Out of sight in the ceiling and walls is another critical part of the HVAC system which is critical to a healthy building, the VAV system. Carnes builds a complete line of air terminal units designed to control the airflow and temperature in commercial buildings. Stankevich said: “Air terminals are an integral part of most variable air volume HVAC systems today.” Twenty-six different models are offered for applications such as hospitals, schools and office buildings. In addition, a variety of clean air terminals are available for computer rooms and laboratories.

Keeping moisture in
The growth of high-tech manufacturing – such as clean rooms for manufacturing electronic assembly, computer rooms and specialized health-care equipment – has meant that more and more companies need to closely control the humidity levels in these rooms. And that has been a boon to Carnes line of humidification equipment. Carnes’ electronically controlled steam humidifiers use ordinary untreated tap water and convert it to mineral free steam for humidity control in commercial, industrial and institutional settings.

One of the company’s innovations is to use disposable cylinders in its humidifiers, which makes maintenance much easier. Its unit has a capacity of up to 200 pounds of steam per hour. Carnes’ microprocessor-controlled steam humidifiers, introduces in 2001, feature LCD displays as well as LED’s for diagnostics. The steam humidifier also is marketed to libraries and museums, photo processing labs, printing plants and textile manufacturing – anywhere that needs additional humidity.

“Once again we were the first in the industry,” Stankevich said. “People look at us as a totally integrated supplier. There’s no other company that offers balanced systems of ventilation, registers and grilles, variable air volume control, energy recovery and humidification, all from a single source!”
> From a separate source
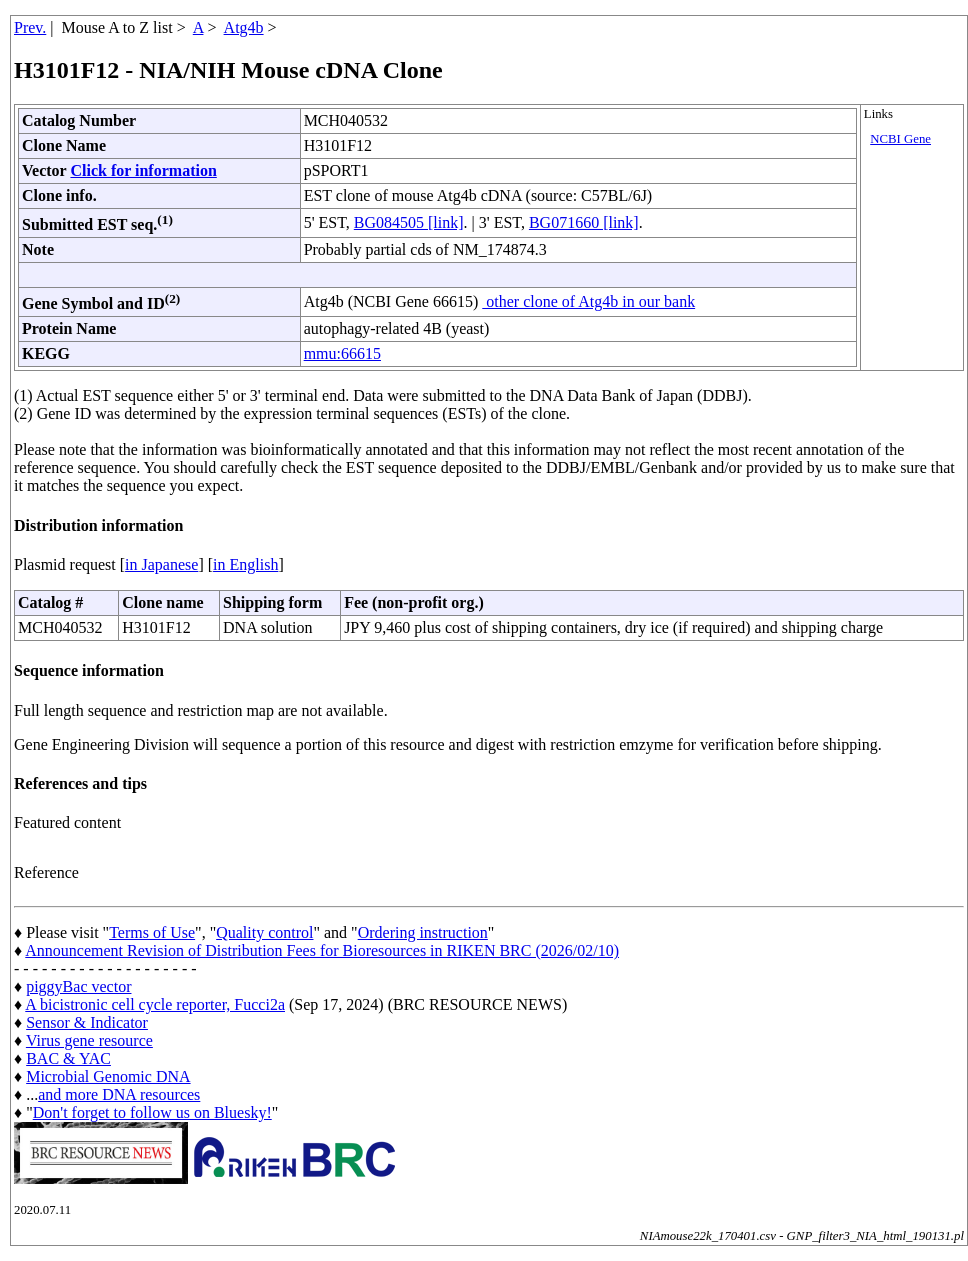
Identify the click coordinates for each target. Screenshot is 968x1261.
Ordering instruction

Carnes’ main ventilation products are aluminum centrifugal fans that are typically found on the roofs of buildings. Other inline fans are mounted in walls and ceiling. Some of its ventilation products are for specialty clients such as restaurants. The company also makes axial flow fans as well as louvers, penthouses and gravity hoods. Carnes partners with companies such as Rockwell Automation and Allen-Bradley to integrate variable drive technology into its air movement and ventilation products, offering a complete solution to the building owner.

Stankevich said that Carnes and the company’s general manager, Greg Cichon, are looking to double company sales over the next five years, and have several strategies for doing that.

“Number one is expanding our humidification product group with our quiet technology,” he said. “Number two is redesigning our ventilation products to focus on energy efficiency and number three is reorganization and expansion of our distribution system.”

Indeed, in an era of rising energy costs and growing concern about air quality, the demands of the 21st century are likely to create a greater need for Carnes’ products than any time before. And there is little doubt the Wisconsin company will meet that growing demand – even if it has to do it one piece at a time.